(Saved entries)
----

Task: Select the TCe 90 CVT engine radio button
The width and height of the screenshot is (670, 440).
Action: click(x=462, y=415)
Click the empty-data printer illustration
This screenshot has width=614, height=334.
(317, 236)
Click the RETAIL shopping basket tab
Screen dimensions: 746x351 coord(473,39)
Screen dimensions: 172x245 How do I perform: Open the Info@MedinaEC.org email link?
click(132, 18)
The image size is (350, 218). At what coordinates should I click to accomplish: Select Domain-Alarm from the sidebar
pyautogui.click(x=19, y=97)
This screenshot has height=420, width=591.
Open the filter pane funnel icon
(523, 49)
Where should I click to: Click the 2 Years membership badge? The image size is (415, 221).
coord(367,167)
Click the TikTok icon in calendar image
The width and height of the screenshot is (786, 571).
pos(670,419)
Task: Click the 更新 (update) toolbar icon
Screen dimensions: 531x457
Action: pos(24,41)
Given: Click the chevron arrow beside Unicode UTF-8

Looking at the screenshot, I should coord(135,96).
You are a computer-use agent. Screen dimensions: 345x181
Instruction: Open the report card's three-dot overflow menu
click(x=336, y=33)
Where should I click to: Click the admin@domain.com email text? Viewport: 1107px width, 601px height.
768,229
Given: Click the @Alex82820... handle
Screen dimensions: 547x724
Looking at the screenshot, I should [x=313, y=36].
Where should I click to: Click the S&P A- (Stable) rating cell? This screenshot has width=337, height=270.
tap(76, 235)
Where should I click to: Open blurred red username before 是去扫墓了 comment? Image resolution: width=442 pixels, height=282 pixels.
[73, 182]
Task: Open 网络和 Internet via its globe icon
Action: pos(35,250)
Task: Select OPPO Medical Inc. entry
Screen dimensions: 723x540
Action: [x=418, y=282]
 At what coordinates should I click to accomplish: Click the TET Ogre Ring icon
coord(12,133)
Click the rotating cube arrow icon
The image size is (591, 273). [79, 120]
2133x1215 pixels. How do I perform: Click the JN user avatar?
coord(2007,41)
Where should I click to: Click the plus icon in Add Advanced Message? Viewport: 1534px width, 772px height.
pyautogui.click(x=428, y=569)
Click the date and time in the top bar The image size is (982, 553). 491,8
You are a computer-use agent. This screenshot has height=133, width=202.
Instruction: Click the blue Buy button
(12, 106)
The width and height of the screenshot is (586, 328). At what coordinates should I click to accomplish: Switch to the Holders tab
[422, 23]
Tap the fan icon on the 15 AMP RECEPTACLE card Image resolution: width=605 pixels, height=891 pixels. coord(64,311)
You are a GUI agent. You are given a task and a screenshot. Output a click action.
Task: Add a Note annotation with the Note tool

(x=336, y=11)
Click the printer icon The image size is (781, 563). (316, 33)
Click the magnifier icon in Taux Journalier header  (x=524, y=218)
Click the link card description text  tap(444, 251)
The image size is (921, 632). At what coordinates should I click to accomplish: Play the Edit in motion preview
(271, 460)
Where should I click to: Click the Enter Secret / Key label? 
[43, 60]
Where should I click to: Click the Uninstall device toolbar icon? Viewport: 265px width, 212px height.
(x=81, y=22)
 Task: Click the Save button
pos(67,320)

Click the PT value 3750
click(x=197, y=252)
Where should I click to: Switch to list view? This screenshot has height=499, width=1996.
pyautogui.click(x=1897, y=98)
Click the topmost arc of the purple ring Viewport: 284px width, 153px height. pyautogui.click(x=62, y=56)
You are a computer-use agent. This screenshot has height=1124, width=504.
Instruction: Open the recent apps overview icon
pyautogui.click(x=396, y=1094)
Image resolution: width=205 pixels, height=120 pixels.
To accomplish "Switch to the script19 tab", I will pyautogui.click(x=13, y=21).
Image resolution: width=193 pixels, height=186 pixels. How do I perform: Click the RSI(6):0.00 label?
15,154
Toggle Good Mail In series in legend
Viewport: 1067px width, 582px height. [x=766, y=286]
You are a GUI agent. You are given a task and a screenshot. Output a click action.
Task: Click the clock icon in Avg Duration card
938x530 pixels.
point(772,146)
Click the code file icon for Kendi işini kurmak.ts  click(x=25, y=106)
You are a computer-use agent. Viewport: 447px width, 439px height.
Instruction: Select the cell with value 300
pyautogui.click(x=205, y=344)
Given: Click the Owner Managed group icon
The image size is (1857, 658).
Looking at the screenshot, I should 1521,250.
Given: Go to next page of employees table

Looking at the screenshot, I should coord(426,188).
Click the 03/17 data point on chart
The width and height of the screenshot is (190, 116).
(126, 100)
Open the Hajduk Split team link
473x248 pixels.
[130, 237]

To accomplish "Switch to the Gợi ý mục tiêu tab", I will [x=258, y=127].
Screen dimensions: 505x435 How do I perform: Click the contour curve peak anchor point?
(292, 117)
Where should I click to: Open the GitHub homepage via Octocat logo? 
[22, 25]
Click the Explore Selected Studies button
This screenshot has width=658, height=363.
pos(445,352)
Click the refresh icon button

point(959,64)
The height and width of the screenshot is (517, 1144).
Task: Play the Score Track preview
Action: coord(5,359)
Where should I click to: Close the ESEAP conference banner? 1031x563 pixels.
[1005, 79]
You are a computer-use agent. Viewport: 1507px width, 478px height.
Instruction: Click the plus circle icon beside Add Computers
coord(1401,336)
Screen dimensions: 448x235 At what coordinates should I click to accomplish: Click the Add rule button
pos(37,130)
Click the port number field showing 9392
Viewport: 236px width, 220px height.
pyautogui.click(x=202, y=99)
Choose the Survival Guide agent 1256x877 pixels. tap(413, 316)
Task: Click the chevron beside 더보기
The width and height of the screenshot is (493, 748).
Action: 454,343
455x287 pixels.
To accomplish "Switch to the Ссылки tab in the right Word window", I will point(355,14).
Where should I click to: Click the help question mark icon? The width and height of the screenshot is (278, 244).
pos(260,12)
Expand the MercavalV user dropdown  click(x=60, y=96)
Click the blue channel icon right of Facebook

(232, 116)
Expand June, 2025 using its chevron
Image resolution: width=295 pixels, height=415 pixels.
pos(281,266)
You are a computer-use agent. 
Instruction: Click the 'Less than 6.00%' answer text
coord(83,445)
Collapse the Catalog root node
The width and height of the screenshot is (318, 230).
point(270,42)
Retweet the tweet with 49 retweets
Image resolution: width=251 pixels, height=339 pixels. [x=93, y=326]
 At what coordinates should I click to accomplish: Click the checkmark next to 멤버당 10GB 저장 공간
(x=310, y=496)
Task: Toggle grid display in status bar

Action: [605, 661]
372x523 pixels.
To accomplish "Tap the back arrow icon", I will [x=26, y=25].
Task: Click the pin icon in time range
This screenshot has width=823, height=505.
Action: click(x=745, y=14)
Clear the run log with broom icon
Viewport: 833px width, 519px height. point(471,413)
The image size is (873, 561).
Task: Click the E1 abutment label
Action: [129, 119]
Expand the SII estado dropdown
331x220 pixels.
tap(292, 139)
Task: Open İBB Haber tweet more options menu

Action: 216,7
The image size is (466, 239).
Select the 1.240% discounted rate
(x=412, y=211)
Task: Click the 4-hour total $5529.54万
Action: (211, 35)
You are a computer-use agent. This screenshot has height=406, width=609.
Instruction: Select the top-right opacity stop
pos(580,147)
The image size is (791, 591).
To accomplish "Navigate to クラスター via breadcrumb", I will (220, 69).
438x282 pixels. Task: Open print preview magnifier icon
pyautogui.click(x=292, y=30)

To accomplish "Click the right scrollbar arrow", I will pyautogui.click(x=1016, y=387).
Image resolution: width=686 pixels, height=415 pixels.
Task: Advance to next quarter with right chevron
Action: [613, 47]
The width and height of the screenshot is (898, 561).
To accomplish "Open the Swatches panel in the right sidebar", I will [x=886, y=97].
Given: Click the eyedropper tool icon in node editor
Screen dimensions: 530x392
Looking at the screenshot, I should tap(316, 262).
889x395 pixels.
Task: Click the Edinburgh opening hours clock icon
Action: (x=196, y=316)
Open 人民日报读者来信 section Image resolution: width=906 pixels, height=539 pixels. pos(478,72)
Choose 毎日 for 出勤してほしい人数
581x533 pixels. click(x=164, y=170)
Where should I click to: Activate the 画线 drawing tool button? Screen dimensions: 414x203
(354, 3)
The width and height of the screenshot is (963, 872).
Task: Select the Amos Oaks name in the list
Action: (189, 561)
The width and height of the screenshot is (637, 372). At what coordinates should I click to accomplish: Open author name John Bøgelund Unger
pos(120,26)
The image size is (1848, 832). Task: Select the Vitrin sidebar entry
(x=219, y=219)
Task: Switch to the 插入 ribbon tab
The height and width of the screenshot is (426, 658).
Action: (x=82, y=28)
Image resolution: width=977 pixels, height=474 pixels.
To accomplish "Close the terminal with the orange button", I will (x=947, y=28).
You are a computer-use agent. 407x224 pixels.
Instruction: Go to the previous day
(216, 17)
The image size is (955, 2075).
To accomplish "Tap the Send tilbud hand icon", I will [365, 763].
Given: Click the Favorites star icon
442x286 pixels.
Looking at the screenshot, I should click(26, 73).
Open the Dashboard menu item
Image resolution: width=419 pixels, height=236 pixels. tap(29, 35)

----

## Your goal
An exact copy of the lines from the one containing "Task: Switch to the 插入 ribbon tab" through the end of the data above is the whole answer.

## Output
Task: Switch to the 插入 ribbon tab
The height and width of the screenshot is (426, 658).
Action: (x=82, y=28)
Image resolution: width=977 pixels, height=474 pixels.
To accomplish "Close the terminal with the orange button", I will (x=947, y=28).
You are a computer-use agent. 407x224 pixels.
Instruction: Go to the previous day
(216, 17)
The image size is (955, 2075).
To accomplish "Tap the Send tilbud hand icon", I will [365, 763].
Given: Click the Favorites star icon
442x286 pixels.
Looking at the screenshot, I should click(26, 73).
Open the Dashboard menu item
Image resolution: width=419 pixels, height=236 pixels. tap(29, 35)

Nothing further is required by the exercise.